▶ Set problem A
Condense the paragraph of the house-tour passage that begins "I would have expected a house this size" into a short bulleted list that keeps its main facts.
▶ Set problem B
Write a few sentences that continue the house-tour passage after its final sentence, keeping the same voice.

I would have expected a house this size to have a reception room off the front hall. That's not the case here. Instead, Sterner has put the dining room practically next to the front door. It seems to have been used for both family and for formal meals, and to have doubled as a sort of informal seating area. (Very odd). The dining room connects to an extensive — and fabulously intact — vintage kitchen suite, which we'll visit in a moment. Nowadays this room is the club lounge and the former serving pantry a barroom. I wouldn't have thought elephant tusks and linenfold paneling would be a natural combination, but they work here.
Let's leave the dining room for a moment, cross the entry hall and have a look at the stair hall — in particular, the big globe at its center. According to club lore, member Thor Heyerdahl used this globe to convince fellow members that the South Pacific was populated by prehistoric South Americans who sailed there. His famous 1947 Kon-Tiki expedition proved the theory.

▶ Records
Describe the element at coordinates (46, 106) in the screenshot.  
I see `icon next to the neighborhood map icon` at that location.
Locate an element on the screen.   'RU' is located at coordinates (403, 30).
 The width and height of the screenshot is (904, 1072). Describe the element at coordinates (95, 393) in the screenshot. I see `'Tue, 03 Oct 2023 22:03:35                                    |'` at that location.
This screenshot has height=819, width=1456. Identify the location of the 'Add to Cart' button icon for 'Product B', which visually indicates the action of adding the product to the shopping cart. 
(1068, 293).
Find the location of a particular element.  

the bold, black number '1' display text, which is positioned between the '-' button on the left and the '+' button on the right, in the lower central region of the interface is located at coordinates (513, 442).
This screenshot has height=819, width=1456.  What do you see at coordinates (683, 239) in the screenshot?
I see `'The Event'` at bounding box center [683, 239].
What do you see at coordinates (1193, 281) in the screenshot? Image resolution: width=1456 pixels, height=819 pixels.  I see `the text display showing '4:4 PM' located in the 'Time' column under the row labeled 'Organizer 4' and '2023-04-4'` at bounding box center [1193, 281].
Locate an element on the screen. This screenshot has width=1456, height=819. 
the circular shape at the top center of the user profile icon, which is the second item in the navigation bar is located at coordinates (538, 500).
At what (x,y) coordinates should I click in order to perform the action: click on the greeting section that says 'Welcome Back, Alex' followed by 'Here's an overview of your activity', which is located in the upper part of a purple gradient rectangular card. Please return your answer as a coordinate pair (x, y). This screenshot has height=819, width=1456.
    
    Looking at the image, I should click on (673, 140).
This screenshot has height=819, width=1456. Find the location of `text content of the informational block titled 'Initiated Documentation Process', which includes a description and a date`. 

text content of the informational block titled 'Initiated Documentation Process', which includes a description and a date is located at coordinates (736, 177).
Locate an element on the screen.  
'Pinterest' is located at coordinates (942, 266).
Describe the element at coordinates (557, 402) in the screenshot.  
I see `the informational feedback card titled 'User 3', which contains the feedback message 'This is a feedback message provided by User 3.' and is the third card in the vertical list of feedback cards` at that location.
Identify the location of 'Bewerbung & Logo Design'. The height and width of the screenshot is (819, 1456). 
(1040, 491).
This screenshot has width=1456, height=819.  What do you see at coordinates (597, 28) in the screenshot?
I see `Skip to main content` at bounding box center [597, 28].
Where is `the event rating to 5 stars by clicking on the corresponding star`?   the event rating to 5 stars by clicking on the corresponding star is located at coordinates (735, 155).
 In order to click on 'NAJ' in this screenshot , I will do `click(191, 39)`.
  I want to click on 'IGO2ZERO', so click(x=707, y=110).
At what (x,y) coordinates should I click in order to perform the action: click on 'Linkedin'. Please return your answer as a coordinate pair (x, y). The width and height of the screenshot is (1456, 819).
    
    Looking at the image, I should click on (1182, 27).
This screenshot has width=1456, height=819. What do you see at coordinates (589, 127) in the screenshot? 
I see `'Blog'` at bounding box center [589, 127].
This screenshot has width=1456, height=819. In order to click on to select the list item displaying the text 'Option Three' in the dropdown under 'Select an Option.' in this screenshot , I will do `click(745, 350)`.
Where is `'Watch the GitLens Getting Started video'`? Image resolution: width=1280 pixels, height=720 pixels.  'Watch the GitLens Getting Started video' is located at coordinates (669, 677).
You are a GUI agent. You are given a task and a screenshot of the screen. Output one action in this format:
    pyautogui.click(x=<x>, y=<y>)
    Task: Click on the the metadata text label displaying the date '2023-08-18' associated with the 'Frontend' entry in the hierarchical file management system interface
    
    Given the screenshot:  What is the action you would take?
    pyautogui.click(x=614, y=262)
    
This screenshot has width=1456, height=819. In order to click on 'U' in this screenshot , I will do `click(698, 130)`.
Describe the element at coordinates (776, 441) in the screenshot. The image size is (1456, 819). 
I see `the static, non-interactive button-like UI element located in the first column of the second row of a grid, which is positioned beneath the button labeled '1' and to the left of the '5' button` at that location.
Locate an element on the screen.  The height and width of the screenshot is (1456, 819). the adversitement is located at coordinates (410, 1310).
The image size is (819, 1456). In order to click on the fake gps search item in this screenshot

▶ Right answer A
- The house has no reception room off the front hall, which would be expected for its size.
- Sterner placed the dining room almost next to the front door.
- The dining room seems to have served for both family and formal meals and also as an informal seating area.
- It connects to a large, remarkably intact vintage kitchen suite.
- Today the room is the club lounge, and the former serving pantry is a barroom.
- Elephant tusks and linenfold paneling are combined in the room, and the pairing works.

▶ Right answer B
In case you're wondering, yes, there's an elevator.
Let's go back to the dining room and look toward the barroom. The ladies in the second image below are seated practically where the original dining table sat. The vintage image was taken from close to the same point. In it, a black lacquer screen obscures the entrance to the serving pantry, now the barroom.
Conversion from pantry to barroom has been achieved by tacking assorted curios and a bit of paneling on the walls. Actually, more of the old pantry survives than is immediately apparent. The sink and the metal cabinets above it are clearly original to the house. In fact, the great majority of original fabric and finish in this house is still here.
The route to the kitchen — across a corridor, through a leather swing door (held by my hospitable host, Executive Director Will Roseman), and finally through a second service hall — is virtually unchanged.
How great is this old tile walled kitchen which, despite updated appliances and fluorescent lighting, remains a fantastic antique. I'm continually baffled by people who don't want you to see the inner guts of a big old house. Those innards are often among the most interesting parts. Fortunately Will and I were on the same proverbial page.
The dumbwaiter only goes to the 2nd floor library; the industrial looking back stair goes all the way to 4.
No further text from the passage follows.